(Data excerpts)
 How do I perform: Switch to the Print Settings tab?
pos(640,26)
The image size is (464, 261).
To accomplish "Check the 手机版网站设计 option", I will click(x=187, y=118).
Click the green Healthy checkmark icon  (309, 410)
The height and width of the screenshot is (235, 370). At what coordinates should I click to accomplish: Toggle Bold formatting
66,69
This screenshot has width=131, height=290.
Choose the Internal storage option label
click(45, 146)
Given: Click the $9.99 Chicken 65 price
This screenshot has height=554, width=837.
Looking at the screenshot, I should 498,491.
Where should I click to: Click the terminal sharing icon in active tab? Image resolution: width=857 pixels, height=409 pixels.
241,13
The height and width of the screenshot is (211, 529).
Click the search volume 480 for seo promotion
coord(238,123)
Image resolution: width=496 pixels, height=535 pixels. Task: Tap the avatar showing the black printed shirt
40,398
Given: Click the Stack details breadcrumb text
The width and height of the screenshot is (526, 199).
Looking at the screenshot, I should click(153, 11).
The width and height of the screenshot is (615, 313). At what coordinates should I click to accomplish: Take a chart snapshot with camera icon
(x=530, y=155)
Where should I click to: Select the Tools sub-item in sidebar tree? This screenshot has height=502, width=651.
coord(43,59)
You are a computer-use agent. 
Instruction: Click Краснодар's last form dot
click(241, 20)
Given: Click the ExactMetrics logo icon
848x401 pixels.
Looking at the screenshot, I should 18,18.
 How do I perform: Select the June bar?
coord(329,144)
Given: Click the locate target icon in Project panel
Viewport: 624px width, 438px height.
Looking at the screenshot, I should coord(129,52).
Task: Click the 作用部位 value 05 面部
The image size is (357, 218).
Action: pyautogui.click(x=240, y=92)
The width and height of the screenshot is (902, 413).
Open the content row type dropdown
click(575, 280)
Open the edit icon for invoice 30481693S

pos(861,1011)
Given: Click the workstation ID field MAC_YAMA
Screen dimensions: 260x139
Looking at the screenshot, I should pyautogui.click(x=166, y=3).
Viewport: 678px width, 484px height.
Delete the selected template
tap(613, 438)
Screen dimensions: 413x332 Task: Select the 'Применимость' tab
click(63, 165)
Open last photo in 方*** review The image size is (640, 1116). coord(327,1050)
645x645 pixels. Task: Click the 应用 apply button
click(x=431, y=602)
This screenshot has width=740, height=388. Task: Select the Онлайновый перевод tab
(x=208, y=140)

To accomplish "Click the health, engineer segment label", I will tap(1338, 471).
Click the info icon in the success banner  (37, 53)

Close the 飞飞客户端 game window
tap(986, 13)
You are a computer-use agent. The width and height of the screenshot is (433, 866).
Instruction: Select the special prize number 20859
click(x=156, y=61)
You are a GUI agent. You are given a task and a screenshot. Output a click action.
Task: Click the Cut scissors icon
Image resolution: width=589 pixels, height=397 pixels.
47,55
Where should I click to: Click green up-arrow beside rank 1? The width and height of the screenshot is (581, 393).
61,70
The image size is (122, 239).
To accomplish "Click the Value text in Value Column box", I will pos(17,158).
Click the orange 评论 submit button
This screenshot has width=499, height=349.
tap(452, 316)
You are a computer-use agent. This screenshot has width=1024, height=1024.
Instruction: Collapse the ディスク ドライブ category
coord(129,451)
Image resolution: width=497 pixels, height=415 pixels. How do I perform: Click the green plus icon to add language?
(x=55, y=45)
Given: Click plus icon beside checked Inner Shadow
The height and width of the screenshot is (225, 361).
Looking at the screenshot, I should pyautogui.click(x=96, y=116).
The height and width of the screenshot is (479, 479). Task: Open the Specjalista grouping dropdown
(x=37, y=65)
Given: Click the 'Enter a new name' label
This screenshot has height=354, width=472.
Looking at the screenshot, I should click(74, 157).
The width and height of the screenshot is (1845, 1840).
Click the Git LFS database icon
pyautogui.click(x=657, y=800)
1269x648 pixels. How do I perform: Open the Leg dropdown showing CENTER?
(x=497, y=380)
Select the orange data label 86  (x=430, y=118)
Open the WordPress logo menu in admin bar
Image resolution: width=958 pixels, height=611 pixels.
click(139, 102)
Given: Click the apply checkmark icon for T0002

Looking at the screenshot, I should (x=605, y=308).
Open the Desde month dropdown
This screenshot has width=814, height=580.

## ACTIVITY
Looking at the data above, write out exactly the lines that start at the one containing "The height and width of the screenshot is (479, 479)." and end at the one containing "The width and height of the screenshot is (1845, 1840)."; include both and nothing beyond.

## WRITTEN RESPONSE
The height and width of the screenshot is (479, 479). Task: Open the Specjalista grouping dropdown
(x=37, y=65)
Given: Click the 'Enter a new name' label
This screenshot has height=354, width=472.
Looking at the screenshot, I should click(74, 157).
The width and height of the screenshot is (1845, 1840).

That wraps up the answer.